There ought to be a motivational saying that starts: “When you can’t find the strength to peddle up the hill and discover you’re already on your lowest gear, that’s when you find what you’re capable of.” After riding seventy-one miles they saved the toughest for last. Mount Two-lane Asphalt went nearly vertical—at least it seemed that way. Gripping the bars low with my head down so that the rain water dripped off my nose, I locked my upper body and just pumped—breathed and pumped. I must have been going all of about .0002 miles an hour up that hill. Worms driven up by the rain were passing me. At times I wondered how I was staying vertical, and then I noticed the effort lessen and I was at the top, then down the other side and coasting into the end of Day One while people cheered and rang cow bells and thanked me.
People thanked me a lot.
Folks handing out apples and peanut butter (a fantastic taste treat I never tried before) thanked me for riding. People handing out bananas and peanut butter (another must-try combination) thanked me. Crowds along the road, police officers directing traffic for us, and even other riders thanked me. Thing was I honestly didn’t know why, and it made me uncomfortable as if I was pretending to something I didn’t deserve.

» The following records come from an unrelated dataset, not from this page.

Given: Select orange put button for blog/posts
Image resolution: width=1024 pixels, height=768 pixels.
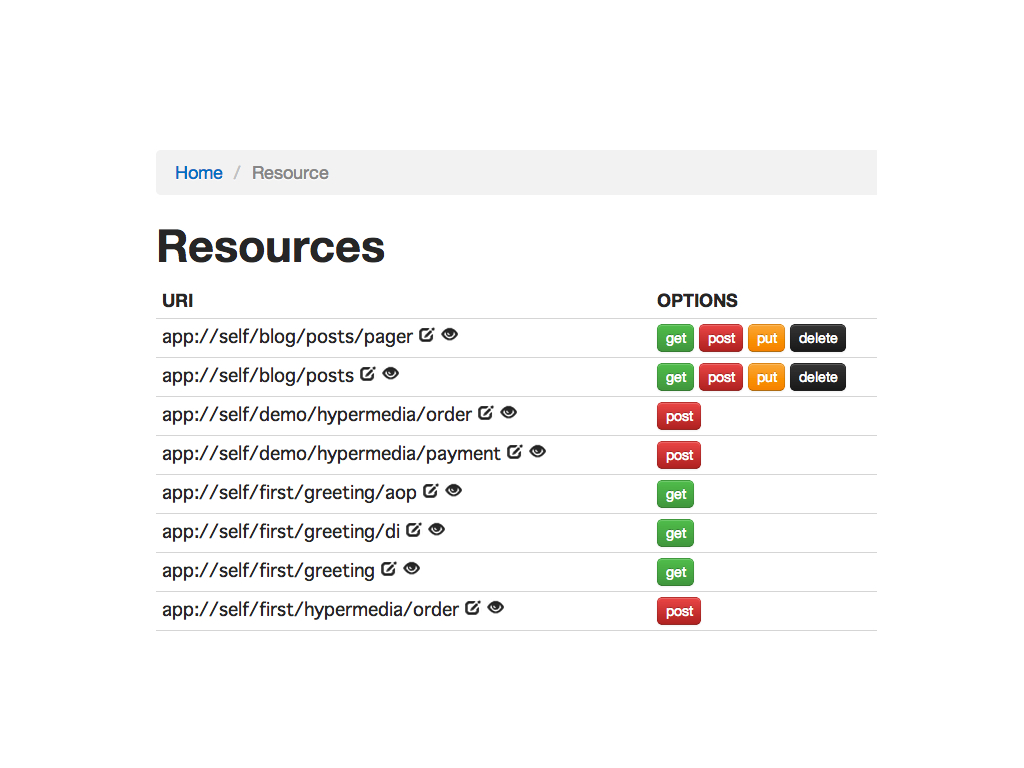Looking at the screenshot, I should 766,377.
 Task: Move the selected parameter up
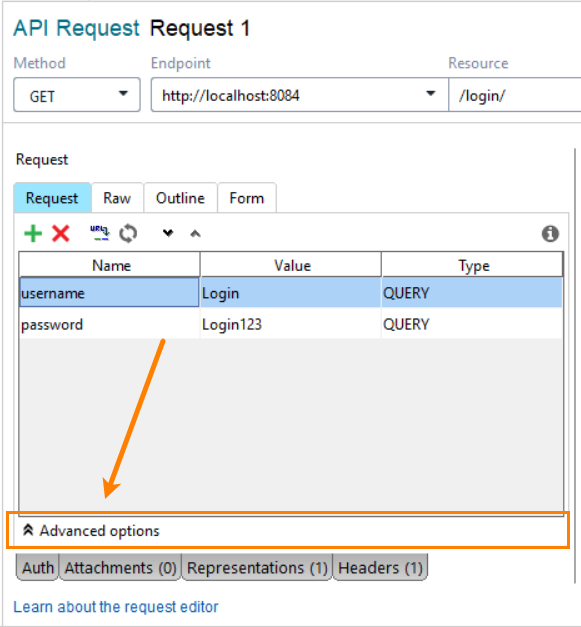[x=195, y=234]
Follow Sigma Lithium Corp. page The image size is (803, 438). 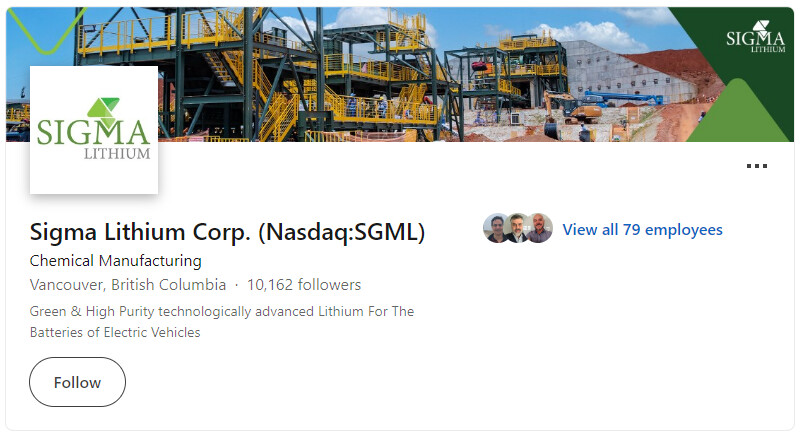(77, 382)
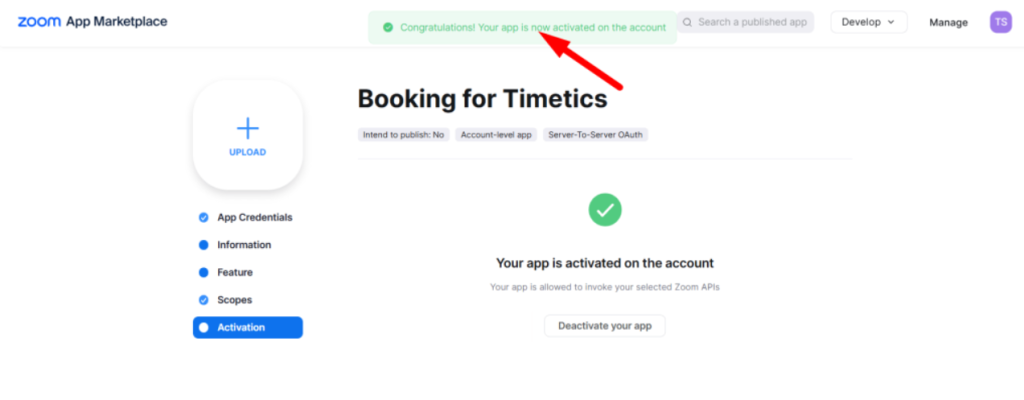Click the checkmark icon beside Scopes
Image resolution: width=1024 pixels, height=400 pixels.
(x=203, y=300)
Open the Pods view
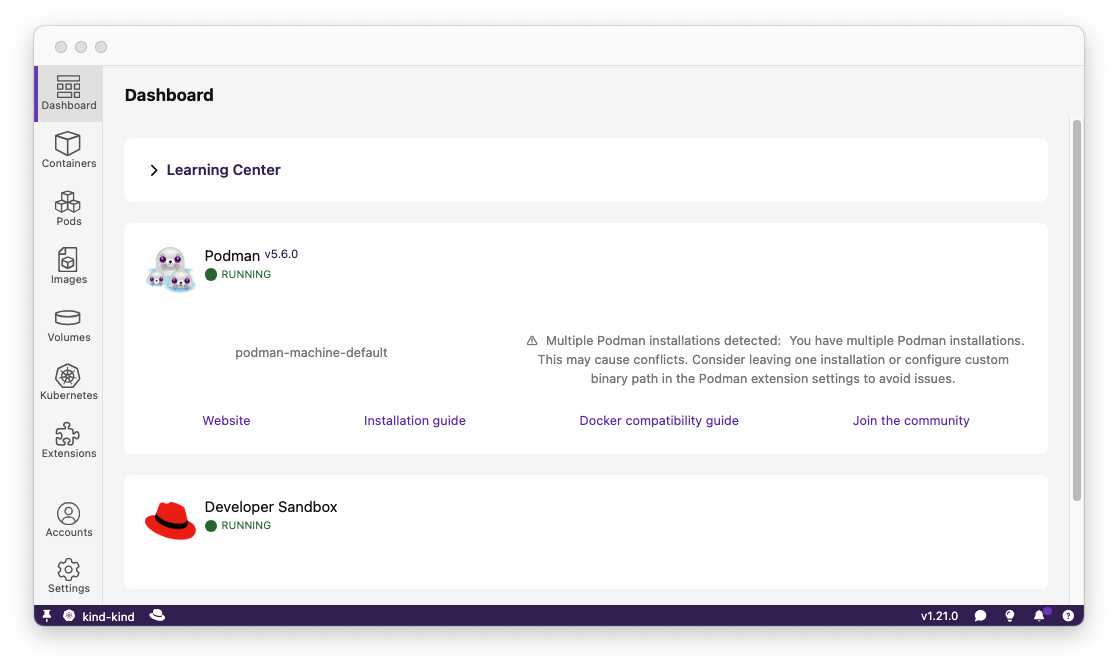 click(68, 208)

I was just riding a bike. Granted it was in the rain and cold, but I’ve done stupider things in my life for no reason at all. I went canoeing for six days in similar weather sleeping in a soaking tent. No one ever thanked me. Sure, this was to raise money to fund finding a cure for cancer, and sure I gave some money too, but mostly I just asked other people to give money to the effort. Those are the people who did something, and it was usually people who didn’t have much money to give, but they did anyway. I ended up raising about $3,000 for the ride, and the ride as a whole raised 2.6 million, but mostly all I did was ride a sodden bike for two days. And I didn’t even have to do that. If I wanted to I could have given up, packed the bike and gone home. It wasn’t like if I didn’t finish the money wouldn’t be used. The funds I raised would still be collected, still go for the cure. The ride was pointless—but still, I had promised people that I would do it if they gave. I never once believed that’s why they gave the money, but I hate failing to fulfill promises. Maybe that was why I refused to walk the damn bike up the mother-of-all-hills even when no one else was there to see, even when it didn’t matter. And still it felt awkward having all these people thanking me as if I’d personally cured cancer that afternoon while peddling in the rain. I wish it was that easy.
The next day the weather had one more surprise. No more rain, but the temperatures dropped to 48 degrees. Usually I never bike in temps below seventy. Forty-eight was uncalled for especially when everything everyone had was soaked through from the day before. Getting up in the cold—again before dawn’s early light—and in having to put on wet shorts and waterlogged sneakers, and then bike in a headwind is…well, the opposite of fun. Thankfully I still had my fleece, my wonderful mithril armor, that I wore beneath my jersey.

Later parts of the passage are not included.